After proving the concept by updating all pages of the most recent trip, I decided that tackling cover pages for the 131 completed road trips was a task big enough to be of value but not so large as to be overwhelming. Over the last few days I have “fixed” the cover pages for all completed trips. That means that the 24 day trips, where the cover page and the daily journal page are one and the same, are done. The daily journal pages for remaining trips are being nibbled away at in reverse chronological order. Journals for the ten most recent trips have been updated at the time of this posting. Included are all nine 2015 trips plus the last trip of 2014. The simple one line change has been applied to a number of other pages even though it isn’t enough to allow the page to pass Google’s mobile-friendly test. These pages, which include the home page, the road trip and oddment listing pages, and most of the 57 individual oddment pages, will not appear in Google searches executed from a smartphone but they can be accessed directly and will be more usable (e.g., larger text size) than they have been. I will endeavor to produce mobile compliant versions of these pages in the near future but am not so foolish as to promise anything by any time.

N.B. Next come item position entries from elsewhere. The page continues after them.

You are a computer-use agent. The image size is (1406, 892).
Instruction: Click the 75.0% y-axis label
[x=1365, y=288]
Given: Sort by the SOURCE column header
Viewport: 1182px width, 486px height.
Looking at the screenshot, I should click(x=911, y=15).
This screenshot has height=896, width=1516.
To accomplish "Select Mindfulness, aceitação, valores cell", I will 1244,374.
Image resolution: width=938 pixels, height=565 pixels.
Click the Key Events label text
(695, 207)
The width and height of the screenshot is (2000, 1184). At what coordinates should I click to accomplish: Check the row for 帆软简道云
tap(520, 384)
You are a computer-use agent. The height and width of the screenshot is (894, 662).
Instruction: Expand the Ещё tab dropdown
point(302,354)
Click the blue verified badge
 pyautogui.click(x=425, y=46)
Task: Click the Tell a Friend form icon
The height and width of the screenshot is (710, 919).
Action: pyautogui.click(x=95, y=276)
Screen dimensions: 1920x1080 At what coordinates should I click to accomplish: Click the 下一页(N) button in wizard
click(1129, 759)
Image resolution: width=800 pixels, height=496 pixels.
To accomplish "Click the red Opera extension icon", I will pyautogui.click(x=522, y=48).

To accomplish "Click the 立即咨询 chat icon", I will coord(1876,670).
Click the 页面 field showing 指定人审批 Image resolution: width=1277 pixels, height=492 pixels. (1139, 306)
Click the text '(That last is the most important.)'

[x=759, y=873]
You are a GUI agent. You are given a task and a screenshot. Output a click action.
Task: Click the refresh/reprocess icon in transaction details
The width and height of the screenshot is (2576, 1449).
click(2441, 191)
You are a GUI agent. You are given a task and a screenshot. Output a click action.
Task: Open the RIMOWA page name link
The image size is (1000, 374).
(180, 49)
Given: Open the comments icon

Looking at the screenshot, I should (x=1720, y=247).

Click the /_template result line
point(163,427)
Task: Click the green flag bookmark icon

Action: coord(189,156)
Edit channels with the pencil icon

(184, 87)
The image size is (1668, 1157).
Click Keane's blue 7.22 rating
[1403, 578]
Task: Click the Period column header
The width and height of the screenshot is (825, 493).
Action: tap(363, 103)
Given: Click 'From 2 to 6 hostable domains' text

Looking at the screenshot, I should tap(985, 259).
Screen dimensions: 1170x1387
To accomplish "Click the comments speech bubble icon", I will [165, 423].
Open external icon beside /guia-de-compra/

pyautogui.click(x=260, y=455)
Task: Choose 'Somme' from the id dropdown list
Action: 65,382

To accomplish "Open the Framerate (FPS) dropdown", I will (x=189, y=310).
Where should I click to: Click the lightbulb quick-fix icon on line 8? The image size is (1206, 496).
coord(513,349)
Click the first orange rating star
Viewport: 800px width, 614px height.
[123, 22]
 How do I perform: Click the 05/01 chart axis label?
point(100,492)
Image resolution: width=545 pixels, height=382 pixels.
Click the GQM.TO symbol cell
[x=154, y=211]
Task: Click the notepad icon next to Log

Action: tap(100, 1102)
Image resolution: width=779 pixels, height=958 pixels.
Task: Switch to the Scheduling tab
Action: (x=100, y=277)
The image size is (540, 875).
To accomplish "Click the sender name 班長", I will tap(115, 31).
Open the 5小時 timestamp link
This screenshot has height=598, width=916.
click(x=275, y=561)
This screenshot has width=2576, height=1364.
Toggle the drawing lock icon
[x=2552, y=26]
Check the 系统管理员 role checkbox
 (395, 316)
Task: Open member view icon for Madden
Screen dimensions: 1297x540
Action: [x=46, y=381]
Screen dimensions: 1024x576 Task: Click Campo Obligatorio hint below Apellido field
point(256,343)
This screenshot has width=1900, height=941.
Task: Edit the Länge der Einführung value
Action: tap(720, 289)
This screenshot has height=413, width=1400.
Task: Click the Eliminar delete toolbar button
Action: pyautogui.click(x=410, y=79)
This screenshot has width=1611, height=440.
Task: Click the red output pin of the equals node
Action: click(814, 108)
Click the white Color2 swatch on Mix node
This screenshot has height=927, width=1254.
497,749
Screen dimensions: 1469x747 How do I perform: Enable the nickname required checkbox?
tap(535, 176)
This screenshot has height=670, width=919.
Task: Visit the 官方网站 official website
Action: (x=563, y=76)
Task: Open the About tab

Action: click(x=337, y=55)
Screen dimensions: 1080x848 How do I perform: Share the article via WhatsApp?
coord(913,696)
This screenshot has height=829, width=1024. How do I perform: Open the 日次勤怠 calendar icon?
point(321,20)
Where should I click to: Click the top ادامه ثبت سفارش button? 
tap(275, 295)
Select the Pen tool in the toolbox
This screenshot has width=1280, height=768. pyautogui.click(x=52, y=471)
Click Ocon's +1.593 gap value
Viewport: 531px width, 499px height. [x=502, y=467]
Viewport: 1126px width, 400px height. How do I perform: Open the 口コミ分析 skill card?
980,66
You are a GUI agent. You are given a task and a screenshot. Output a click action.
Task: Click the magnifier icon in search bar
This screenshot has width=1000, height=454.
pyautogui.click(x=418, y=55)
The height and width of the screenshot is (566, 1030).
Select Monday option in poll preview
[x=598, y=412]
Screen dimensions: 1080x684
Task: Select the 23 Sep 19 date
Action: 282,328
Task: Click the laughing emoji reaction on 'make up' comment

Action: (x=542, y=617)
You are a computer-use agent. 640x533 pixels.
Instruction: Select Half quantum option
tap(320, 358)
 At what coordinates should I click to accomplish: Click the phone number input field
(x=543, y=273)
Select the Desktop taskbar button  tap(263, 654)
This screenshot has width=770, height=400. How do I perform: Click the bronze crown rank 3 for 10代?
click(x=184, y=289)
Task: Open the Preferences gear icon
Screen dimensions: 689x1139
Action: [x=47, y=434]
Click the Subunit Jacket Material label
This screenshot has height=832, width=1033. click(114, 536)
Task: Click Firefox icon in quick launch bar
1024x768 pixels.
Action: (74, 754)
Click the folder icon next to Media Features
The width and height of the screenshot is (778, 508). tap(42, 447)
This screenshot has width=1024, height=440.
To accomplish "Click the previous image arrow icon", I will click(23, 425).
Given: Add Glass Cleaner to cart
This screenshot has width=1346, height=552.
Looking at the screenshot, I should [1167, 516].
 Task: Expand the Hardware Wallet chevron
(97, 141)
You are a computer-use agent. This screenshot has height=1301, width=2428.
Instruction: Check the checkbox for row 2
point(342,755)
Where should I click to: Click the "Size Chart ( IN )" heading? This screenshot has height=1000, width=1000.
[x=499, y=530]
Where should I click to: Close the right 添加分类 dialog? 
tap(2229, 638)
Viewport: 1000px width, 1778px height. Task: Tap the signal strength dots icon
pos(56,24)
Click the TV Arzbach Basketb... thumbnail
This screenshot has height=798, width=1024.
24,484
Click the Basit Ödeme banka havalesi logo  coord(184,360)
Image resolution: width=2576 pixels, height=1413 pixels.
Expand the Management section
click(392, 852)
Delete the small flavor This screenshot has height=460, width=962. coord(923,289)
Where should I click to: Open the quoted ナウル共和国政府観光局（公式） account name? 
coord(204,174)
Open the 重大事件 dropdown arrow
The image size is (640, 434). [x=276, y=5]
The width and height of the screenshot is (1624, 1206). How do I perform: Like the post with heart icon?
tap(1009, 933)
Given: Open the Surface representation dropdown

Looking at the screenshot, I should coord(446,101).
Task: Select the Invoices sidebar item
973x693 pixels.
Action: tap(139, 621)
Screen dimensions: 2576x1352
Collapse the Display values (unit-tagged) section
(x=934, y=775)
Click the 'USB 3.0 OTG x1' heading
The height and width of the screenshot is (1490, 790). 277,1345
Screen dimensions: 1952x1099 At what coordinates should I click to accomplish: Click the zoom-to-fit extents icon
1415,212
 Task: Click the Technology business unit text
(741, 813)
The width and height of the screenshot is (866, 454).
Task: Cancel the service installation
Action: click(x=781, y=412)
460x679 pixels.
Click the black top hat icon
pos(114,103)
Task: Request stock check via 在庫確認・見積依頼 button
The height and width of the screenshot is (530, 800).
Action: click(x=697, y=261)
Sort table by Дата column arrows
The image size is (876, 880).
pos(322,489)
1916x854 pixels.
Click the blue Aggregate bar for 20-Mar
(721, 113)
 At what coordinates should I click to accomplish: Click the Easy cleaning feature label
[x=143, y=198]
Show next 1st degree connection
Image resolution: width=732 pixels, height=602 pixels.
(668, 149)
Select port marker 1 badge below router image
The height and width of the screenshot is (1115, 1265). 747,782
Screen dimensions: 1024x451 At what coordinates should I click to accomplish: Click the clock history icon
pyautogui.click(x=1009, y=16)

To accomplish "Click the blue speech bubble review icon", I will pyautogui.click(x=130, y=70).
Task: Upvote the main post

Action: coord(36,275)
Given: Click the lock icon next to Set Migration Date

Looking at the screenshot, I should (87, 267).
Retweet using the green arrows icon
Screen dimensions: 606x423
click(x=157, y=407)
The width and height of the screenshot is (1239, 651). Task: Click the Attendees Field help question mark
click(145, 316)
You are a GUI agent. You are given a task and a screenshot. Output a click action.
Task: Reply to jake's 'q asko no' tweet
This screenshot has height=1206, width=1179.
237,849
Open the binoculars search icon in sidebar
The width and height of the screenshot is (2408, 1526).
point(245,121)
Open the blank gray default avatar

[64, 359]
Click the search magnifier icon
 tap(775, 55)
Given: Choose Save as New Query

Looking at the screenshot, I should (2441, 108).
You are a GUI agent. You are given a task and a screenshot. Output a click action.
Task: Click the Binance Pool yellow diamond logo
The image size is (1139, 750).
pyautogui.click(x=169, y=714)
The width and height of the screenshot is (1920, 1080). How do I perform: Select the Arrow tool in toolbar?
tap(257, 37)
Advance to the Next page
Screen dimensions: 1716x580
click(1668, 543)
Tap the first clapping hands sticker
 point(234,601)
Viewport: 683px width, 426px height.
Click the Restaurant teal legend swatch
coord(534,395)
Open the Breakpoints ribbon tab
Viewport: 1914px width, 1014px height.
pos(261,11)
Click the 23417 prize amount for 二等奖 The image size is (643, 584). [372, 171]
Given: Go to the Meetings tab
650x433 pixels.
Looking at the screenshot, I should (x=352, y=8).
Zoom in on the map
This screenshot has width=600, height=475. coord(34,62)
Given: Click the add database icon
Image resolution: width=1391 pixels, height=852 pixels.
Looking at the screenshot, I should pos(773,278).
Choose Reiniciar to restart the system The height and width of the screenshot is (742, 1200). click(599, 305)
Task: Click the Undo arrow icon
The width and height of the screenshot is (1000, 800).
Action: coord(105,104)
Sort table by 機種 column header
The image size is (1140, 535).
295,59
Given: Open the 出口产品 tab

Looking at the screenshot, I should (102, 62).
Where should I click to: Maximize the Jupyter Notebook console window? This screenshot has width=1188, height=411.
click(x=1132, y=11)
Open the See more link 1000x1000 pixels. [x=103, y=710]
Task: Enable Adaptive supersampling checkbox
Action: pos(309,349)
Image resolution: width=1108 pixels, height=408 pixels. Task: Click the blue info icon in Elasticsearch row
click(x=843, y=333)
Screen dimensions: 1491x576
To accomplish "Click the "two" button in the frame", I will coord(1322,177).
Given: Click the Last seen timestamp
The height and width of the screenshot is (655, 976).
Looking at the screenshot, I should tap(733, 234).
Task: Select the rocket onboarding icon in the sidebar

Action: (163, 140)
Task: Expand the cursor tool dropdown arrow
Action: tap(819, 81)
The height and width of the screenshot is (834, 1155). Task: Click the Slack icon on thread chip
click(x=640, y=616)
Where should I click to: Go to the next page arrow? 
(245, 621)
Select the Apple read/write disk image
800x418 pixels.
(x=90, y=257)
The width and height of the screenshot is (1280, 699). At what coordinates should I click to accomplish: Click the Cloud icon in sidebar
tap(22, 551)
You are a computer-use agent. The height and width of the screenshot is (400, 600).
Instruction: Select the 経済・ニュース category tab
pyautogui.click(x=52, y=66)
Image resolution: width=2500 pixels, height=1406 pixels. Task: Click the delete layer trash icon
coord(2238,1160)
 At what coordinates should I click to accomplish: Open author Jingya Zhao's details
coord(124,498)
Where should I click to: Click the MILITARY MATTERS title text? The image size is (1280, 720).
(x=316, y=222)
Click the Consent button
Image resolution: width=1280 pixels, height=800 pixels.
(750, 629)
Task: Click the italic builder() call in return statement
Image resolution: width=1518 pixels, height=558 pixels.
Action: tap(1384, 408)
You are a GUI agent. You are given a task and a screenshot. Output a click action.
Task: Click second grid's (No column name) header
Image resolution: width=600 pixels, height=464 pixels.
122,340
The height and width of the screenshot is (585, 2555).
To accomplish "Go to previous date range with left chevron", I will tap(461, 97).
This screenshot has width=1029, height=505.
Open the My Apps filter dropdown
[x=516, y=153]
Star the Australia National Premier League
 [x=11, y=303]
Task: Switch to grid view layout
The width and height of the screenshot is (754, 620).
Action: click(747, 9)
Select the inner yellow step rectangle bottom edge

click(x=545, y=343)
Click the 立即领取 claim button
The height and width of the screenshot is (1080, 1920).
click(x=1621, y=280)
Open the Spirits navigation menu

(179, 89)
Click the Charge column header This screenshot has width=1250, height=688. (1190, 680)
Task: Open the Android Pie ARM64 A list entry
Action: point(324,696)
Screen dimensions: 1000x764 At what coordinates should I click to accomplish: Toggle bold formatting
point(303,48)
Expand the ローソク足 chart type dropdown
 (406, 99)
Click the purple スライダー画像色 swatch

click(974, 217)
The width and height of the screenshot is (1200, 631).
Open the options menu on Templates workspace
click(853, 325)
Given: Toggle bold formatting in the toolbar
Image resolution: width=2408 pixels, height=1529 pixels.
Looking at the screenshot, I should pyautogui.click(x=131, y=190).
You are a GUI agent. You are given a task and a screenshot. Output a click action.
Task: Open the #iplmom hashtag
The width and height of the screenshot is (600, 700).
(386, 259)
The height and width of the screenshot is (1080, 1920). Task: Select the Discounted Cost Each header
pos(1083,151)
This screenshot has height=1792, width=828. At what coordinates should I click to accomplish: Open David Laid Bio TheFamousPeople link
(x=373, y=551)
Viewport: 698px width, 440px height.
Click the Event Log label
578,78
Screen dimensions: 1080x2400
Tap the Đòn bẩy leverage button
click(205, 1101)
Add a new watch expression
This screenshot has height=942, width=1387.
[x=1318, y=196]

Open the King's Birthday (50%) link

Being mobile-friendly is a good thing and I don’t question Google’s move one bit. The “weave or get off the web” sentiment may seem harsh but it really doesn’t make sense to point people to pages they are sure to have trouble using even if what they’re looking for is hidden in there somewhere. I commend Google for taking this step and for supplying tools and information to help with the necessary changes. Google has long provided numerous tools for webmasters. During this week, I’ve become familiar with more of them and more appreciative of all of them. Becoming more mobile friendly isn’t the only improvement they have helped me with this week. They can provide insight as well. In last week’s post I jokingly said that I hoped the mysterious popularity of a journal page from a Lincoln Highway trip came from “the chicken mailbox or the Ogden Footprints”. Thanks to Google’s webmaster tools I now know that the mailbox was indeed the subject of a number of Pinterest posts. Viva la chicken mailbox!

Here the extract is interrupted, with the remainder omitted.